* **Task brief**: Each line starting at the one that contains "Task: Open the Maschine menu" and ending at the one that contains "Task: Select row number 4 header" must be returned exactly, and the rest of the listing is left out.

┄┄┄┄┄┄┄┄┄┄

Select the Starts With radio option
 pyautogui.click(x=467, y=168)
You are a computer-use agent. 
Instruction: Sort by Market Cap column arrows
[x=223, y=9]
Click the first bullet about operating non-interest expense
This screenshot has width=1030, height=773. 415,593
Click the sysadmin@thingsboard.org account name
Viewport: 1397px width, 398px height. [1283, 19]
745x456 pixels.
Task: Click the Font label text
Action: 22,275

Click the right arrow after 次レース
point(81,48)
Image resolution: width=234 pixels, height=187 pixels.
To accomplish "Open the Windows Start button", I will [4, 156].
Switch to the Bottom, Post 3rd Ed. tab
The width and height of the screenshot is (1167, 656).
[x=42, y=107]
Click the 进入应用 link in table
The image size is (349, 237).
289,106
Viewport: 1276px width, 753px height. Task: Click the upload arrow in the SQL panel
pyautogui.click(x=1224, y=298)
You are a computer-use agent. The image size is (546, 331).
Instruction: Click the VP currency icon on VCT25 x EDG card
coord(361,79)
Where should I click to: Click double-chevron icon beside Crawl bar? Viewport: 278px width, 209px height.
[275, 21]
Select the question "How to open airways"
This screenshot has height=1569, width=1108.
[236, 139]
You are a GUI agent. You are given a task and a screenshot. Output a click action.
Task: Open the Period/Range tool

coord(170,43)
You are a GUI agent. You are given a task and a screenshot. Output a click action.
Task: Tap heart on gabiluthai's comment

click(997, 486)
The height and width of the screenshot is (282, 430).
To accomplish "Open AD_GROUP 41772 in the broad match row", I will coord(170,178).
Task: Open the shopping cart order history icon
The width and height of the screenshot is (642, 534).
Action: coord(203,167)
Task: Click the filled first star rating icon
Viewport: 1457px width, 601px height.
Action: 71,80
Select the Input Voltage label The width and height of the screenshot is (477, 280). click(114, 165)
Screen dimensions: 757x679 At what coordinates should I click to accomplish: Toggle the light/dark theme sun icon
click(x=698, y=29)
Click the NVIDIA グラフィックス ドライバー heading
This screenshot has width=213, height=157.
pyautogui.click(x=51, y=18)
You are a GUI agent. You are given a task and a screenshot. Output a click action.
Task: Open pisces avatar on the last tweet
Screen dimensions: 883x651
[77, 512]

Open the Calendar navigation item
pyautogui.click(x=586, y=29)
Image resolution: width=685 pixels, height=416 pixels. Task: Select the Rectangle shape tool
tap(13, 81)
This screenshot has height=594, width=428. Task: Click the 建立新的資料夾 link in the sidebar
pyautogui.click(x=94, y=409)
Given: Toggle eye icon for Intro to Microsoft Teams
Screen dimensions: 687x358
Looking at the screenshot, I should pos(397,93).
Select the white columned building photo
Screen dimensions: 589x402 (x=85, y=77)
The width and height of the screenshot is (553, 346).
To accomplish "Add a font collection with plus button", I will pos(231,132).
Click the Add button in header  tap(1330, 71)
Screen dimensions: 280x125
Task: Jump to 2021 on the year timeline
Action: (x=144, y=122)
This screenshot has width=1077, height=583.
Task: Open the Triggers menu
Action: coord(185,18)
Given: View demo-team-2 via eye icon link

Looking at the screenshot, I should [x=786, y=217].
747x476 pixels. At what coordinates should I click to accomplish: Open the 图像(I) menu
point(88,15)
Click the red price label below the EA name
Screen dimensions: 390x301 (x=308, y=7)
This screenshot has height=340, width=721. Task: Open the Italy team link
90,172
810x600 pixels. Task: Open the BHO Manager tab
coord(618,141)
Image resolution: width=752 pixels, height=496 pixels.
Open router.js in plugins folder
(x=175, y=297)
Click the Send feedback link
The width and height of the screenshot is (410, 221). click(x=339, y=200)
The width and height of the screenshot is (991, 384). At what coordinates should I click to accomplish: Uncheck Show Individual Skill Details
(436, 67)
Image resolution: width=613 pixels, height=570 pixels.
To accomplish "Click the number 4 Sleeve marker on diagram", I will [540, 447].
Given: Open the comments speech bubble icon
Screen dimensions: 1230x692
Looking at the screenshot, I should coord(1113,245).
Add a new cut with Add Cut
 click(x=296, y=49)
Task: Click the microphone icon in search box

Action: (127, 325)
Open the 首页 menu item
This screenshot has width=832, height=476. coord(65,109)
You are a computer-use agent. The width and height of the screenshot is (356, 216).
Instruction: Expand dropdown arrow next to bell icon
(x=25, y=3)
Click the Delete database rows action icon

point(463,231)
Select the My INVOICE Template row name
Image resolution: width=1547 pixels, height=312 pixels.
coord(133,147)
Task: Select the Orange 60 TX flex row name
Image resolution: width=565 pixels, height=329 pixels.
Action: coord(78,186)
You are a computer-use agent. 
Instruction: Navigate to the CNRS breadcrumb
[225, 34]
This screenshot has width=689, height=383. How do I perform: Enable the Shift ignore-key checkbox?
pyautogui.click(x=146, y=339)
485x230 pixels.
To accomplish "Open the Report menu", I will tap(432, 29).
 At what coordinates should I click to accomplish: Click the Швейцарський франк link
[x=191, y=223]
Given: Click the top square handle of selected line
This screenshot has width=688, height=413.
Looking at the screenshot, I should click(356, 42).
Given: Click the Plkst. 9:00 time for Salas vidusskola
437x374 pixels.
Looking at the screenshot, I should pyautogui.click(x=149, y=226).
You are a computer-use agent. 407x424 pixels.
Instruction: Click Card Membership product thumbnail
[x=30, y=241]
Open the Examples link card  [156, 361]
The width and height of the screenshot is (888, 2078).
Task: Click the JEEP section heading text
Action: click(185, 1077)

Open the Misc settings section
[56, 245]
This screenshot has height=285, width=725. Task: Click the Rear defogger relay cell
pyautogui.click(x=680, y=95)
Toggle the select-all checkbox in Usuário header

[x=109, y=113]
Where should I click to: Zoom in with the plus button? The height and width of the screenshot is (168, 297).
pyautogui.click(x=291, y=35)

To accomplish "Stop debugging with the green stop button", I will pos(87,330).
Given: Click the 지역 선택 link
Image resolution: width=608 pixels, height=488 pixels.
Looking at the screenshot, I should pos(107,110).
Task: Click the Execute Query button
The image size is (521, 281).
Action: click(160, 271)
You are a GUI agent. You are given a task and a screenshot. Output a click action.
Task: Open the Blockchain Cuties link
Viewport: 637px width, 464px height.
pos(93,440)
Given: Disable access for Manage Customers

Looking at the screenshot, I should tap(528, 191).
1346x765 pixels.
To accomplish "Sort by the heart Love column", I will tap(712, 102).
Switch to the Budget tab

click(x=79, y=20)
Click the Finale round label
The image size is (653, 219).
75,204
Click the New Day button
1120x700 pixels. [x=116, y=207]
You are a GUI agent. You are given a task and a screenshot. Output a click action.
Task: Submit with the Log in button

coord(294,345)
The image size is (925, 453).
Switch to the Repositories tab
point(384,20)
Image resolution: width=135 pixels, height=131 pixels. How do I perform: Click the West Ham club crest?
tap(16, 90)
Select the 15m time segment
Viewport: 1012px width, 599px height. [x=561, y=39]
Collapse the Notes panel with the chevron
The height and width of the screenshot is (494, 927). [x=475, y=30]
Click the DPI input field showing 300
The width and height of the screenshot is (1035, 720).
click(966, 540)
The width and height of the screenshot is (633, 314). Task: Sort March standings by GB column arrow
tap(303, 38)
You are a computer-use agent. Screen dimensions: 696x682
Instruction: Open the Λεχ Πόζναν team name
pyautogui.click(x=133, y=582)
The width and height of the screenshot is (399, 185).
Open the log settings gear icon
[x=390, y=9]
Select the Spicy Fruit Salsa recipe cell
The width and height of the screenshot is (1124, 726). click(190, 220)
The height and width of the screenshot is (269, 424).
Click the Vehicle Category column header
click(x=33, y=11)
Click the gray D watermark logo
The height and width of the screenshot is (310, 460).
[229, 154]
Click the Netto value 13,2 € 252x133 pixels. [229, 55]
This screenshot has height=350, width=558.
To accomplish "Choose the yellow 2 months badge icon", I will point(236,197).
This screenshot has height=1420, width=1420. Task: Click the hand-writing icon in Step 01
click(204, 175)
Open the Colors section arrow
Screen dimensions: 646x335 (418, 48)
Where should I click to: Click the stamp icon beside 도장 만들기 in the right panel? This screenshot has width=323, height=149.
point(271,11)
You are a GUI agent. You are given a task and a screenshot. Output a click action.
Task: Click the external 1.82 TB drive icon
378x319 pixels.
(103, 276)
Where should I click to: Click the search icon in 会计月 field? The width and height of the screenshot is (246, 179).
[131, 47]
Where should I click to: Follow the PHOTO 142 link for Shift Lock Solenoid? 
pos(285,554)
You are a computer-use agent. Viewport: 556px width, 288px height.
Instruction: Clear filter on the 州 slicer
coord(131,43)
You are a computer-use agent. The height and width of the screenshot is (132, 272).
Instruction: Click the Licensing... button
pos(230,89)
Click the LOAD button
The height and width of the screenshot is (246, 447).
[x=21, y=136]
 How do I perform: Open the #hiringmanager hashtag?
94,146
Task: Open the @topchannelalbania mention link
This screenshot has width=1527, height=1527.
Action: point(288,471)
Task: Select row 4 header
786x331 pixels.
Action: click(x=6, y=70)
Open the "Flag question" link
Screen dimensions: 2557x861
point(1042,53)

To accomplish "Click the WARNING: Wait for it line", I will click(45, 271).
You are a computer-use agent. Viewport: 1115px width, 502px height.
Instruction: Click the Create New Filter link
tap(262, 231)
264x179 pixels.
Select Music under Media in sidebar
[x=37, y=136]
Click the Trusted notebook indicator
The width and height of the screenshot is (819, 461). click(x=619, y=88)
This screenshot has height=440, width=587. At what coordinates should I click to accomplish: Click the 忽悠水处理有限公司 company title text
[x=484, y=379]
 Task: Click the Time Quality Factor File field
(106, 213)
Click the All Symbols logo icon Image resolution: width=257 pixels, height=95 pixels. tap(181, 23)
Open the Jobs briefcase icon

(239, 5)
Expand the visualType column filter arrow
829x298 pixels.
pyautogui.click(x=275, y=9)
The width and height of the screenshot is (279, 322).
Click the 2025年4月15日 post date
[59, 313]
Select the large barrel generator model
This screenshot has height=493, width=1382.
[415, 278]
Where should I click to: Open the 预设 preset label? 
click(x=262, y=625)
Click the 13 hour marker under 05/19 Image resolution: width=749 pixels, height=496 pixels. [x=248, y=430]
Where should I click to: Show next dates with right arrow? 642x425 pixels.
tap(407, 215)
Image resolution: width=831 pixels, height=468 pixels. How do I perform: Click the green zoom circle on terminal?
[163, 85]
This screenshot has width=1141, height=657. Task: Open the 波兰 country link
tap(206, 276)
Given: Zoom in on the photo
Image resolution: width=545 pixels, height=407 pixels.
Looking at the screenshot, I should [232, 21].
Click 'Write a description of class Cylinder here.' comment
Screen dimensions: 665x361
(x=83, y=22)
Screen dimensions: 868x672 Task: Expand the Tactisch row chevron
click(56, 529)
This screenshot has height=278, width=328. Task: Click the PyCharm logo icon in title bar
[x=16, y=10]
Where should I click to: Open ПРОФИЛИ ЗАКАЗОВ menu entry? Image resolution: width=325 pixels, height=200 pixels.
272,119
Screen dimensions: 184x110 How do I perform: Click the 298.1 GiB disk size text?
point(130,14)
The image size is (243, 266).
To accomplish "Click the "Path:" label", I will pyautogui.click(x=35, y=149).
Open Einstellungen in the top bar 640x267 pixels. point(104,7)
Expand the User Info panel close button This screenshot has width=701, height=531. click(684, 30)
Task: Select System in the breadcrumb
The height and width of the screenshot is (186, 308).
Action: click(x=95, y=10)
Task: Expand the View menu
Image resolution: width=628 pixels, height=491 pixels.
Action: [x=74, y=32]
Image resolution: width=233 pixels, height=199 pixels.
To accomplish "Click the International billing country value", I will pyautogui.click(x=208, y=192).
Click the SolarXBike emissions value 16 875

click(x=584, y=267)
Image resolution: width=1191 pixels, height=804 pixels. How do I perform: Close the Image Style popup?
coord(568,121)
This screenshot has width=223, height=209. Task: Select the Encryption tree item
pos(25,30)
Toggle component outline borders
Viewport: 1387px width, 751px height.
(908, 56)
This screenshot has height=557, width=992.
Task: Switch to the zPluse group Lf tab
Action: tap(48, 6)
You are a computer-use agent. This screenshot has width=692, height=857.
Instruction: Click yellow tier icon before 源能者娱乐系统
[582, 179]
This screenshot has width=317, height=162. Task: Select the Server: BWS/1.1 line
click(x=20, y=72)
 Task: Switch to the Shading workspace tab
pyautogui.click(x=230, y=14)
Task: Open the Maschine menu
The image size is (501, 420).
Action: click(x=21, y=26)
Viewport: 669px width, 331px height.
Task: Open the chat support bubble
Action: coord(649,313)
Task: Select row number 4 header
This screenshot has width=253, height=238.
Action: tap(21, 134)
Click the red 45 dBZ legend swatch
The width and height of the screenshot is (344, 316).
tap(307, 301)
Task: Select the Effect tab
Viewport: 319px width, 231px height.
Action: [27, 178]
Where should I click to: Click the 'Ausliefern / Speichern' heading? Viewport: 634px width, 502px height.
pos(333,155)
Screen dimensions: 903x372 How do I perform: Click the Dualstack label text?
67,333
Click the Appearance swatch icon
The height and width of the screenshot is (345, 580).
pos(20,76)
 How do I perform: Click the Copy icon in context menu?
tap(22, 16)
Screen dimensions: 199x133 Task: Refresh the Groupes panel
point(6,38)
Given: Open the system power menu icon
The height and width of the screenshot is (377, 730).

┄┄┄┄┄┄┄┄┄┄

* **Exercise answer**:
Task: Open the Maschine menu
The image size is (501, 420).
Action: click(x=21, y=26)
Viewport: 669px width, 331px height.
Task: Open the chat support bubble
Action: coord(649,313)
Task: Select row number 4 header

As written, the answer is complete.